Relations between Russia and its biggest trading partner, however, remained tense with the Kremlin fearing EU expansion into Central Europe could further isolate Kaliningrad, Russia's Baltic enclave, separated from the rest of the country by Lithuania, Latvia and Belarus.
The EU also wants Russia to use its geographic location straddling Europe and Asia to crack down on illegal immigration, an issue that dominates voter concern throughout western Europe, and to move quicker in reforming its monopolistic natural gas industry.
"At present, we are witnessing only the beginning of real, mutual cooperation," European Commission President Romano Prodi said at the end of the one-day summit. "We can get closer."
EUtaken to task
Putin, who has aggressively pursued closer ties with the West since the Sept. 11 terrorist attacks, opened the summit complaining talks with the EU have been "going around in circles." He focused on the EU's refusal to acknowledge Russia's capitalist market system more than a decade after the collapse of the Soviet Union and its command economy.
The criticism was in sharp contrast to Putin's friendly visit with Bush last week, and the harmonious ceremony Tuesday when Russia became a junior partner in NATO, the military alliance created more than a half century ago to contain Moscow.
But the mood of the EU summit was quickly lightened when Prodi announced the EU's intention to grant Russia market status. The announcement was met with applause. Later Spanish Prime Minister Jose Maria Aznar's pledged that the EU will "take steps" to support Russia in its 7-year-old bid to join the World Trade Organization.
"It is very clear that Russia's economy is developing as a market economy," said Aznar, who holds the rotating EU presidency.
Putin pushed for similar pledges from Bush during his summit earlier this week, but came away empty-handed despite the smiles and friendly words. The U.S. Commerce Department, however, said it will consider the issue of granting Russia market-economy status next month.
One key area that Russian and EU leaders failed to agree on was Kaliningrad, a Baltic Sea enclave that the Soviet Union acquired from the defeated Nazis at the end of World War II.
Russia fears that Kaliningrad will be completely shut off from the rest of the country when its neighbors Poland and Lithuania join the EU. Now, residents are allowed visa-free transit through those countries to Russia, but all that will end with the EU's expansion in 2004.
"Without exaggeration, one can say that how our relations with the European Union develop depends on" how this dispute is settled, Putin said.

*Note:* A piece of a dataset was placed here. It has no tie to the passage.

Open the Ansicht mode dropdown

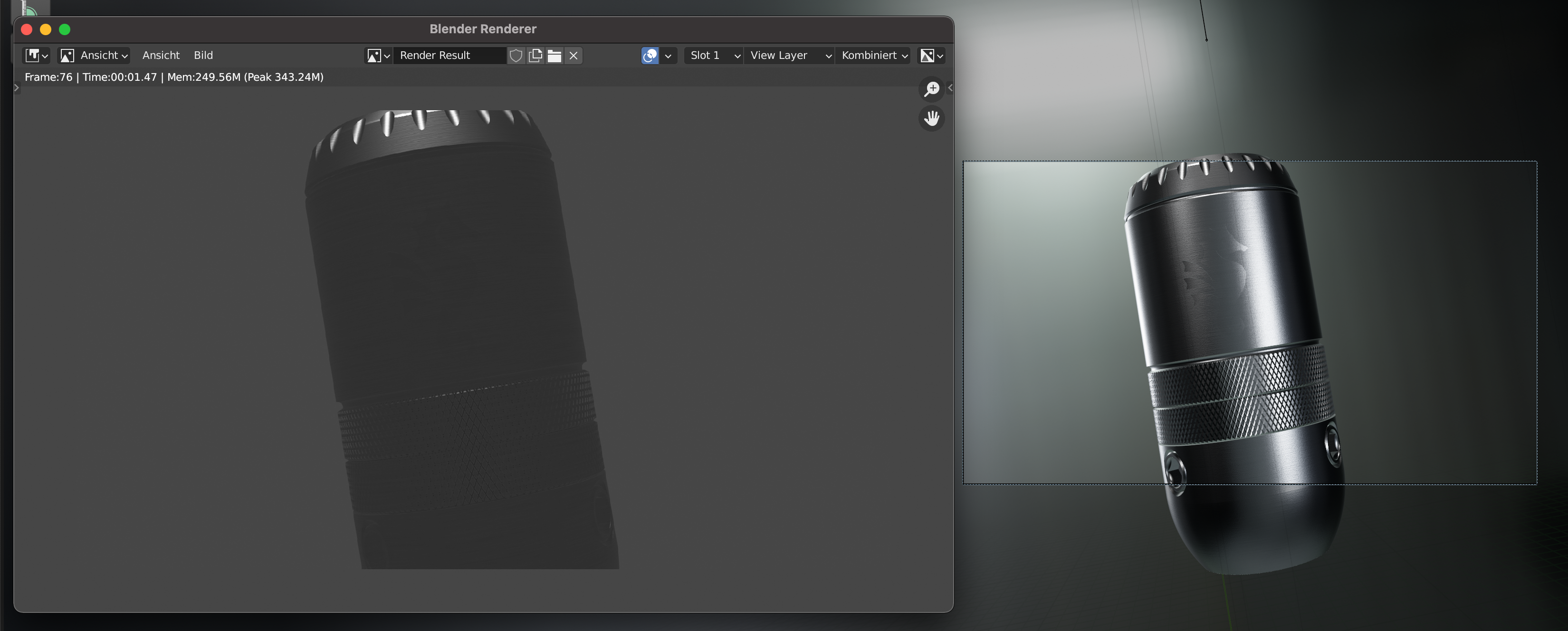[95, 56]
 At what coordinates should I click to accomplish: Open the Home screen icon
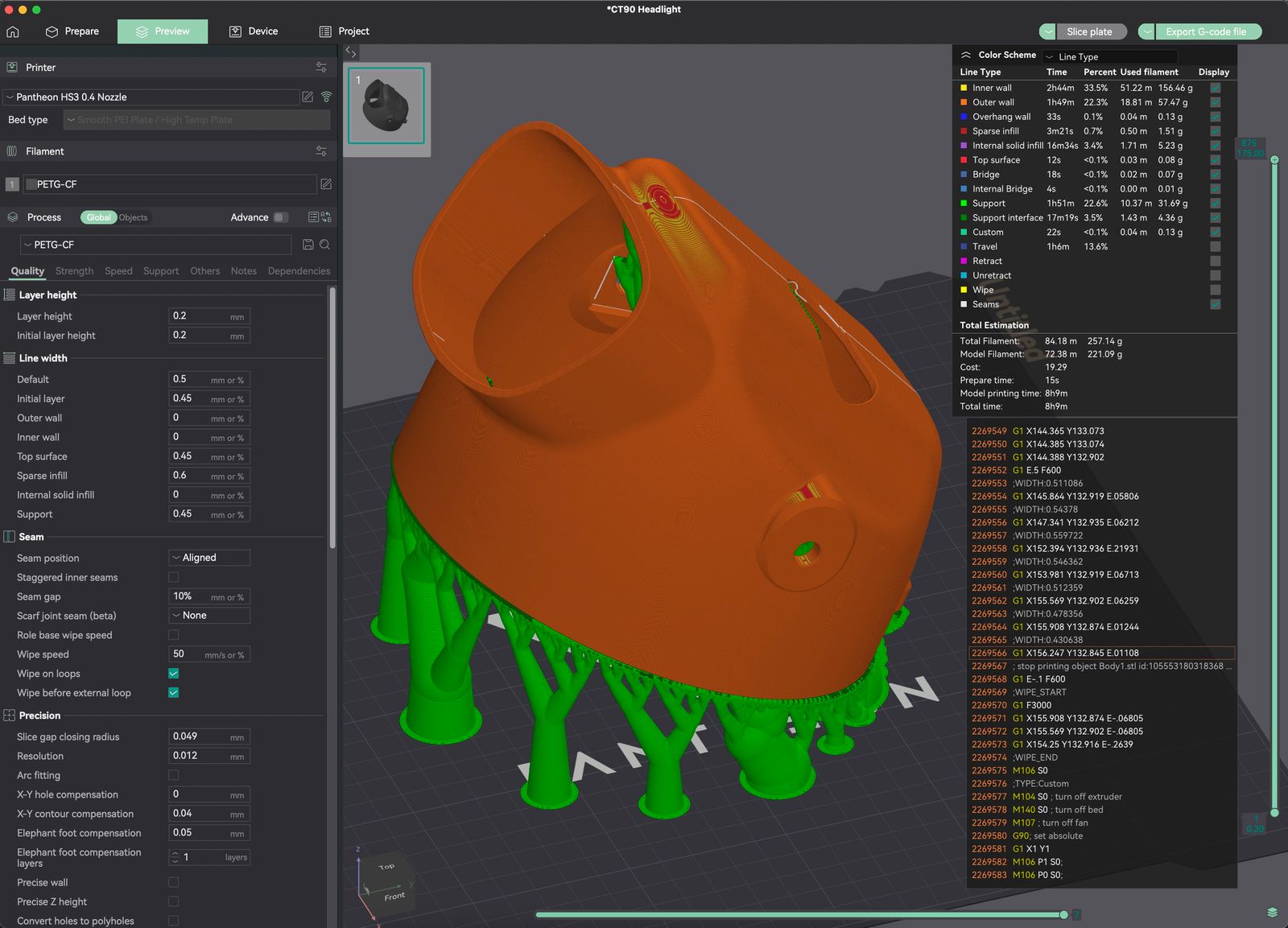pos(12,31)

Prodi and Putin signed an agreement saying they would "continue to seek mutually acceptable solutions" to the issue.
"We are fully aware of the specific situation that this region finds itself in," Aznar said after the summit's conclusion, but neither he nor Prodi said they were ready with a solution.
Russia and the EU leaders also signed documents on energy cooperation, an issue that has become an irritant for EU countries. Europe is highly dependent on supplies of Russian natural gas, and the EU complains that the Russian government's economic policies and the lack of reform at the gas monopoly, Gazprom, have made export prices artificially high.
"Common rules of behavior are needed," Prodi said.
The EU and Russia agreed to cooperate in fighting international terrorism, and on the conflicts in the Middle East and between India and Pakistan. Prodi also made an appeal to Russia to help Europe crack down on illegal immigrants, particularly from Central Asian nations who cross Russia to Western Europe.